> Data entries:
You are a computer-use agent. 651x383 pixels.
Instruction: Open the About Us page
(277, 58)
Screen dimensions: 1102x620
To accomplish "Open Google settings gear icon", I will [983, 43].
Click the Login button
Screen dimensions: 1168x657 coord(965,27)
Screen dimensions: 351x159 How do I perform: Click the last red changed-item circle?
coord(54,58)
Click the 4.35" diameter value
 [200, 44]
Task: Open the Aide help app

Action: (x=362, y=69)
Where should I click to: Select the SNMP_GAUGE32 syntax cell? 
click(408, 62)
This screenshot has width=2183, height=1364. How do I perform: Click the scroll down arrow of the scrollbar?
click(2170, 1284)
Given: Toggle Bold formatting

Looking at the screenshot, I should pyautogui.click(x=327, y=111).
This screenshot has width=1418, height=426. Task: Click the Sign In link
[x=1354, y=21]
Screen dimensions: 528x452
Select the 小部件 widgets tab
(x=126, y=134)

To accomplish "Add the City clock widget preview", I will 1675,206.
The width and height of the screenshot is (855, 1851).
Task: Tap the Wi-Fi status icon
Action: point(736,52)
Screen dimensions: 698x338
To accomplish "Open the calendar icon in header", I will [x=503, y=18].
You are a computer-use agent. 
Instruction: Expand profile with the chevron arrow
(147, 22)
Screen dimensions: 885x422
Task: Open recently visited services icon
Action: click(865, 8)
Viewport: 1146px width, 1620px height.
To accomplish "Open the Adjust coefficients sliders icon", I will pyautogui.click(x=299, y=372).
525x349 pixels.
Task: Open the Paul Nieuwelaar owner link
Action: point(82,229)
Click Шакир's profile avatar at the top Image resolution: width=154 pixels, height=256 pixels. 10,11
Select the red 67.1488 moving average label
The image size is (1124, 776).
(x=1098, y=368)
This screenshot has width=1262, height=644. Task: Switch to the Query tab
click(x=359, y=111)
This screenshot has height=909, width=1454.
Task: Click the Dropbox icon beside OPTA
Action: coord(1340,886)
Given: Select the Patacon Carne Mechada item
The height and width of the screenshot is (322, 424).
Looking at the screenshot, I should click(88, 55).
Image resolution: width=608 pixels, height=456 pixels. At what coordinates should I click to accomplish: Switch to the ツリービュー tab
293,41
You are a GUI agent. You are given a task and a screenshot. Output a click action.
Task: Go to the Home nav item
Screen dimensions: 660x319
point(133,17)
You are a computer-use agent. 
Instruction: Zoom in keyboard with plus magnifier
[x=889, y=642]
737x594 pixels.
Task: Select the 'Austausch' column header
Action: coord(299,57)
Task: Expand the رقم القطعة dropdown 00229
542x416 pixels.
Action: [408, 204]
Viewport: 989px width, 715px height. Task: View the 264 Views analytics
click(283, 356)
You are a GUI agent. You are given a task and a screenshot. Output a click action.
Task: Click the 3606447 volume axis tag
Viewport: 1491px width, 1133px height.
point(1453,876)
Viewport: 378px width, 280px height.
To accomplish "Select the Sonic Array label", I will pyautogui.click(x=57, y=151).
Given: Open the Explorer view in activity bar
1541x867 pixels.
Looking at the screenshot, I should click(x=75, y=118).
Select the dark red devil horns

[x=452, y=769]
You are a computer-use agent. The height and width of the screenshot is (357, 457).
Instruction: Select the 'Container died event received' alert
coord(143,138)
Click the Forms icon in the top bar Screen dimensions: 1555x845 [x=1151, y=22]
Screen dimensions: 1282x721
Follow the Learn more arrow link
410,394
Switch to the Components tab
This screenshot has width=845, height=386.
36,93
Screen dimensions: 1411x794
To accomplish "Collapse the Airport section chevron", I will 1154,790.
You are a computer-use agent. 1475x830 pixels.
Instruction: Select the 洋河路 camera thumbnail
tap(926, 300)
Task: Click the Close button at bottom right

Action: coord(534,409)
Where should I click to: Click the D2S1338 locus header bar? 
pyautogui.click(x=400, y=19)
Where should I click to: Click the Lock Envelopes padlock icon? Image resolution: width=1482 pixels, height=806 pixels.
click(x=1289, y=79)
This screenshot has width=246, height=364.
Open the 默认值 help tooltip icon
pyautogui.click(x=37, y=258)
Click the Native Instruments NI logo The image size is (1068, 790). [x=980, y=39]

> Written exercise: Can you rewrite the stretch of data from the line containing "This screenshot has width=1418, height=426." through the line containing "Action: point(736,52)" as a Markdown table with a Row column numbering each line and a Line column holding its text, omitting blank lines?

> Written response:
| Row | Line |
|---|---|
| 1 | This screenshot has width=1418, height=426. Task: Click the Sign In link |
| 2 | [x=1354, y=21] |
| 3 | Screen dimensions: 528x452 |
| 4 | Select the 小部件 widgets tab |
| 5 | (x=126, y=134) |
| 6 | To accomplish "Add the City clock widget preview", I will 1675,206. |
| 7 | The width and height of the screenshot is (855, 1851). |
| 8 | Task: Tap the Wi-Fi status icon |
| 9 | Action: point(736,52) |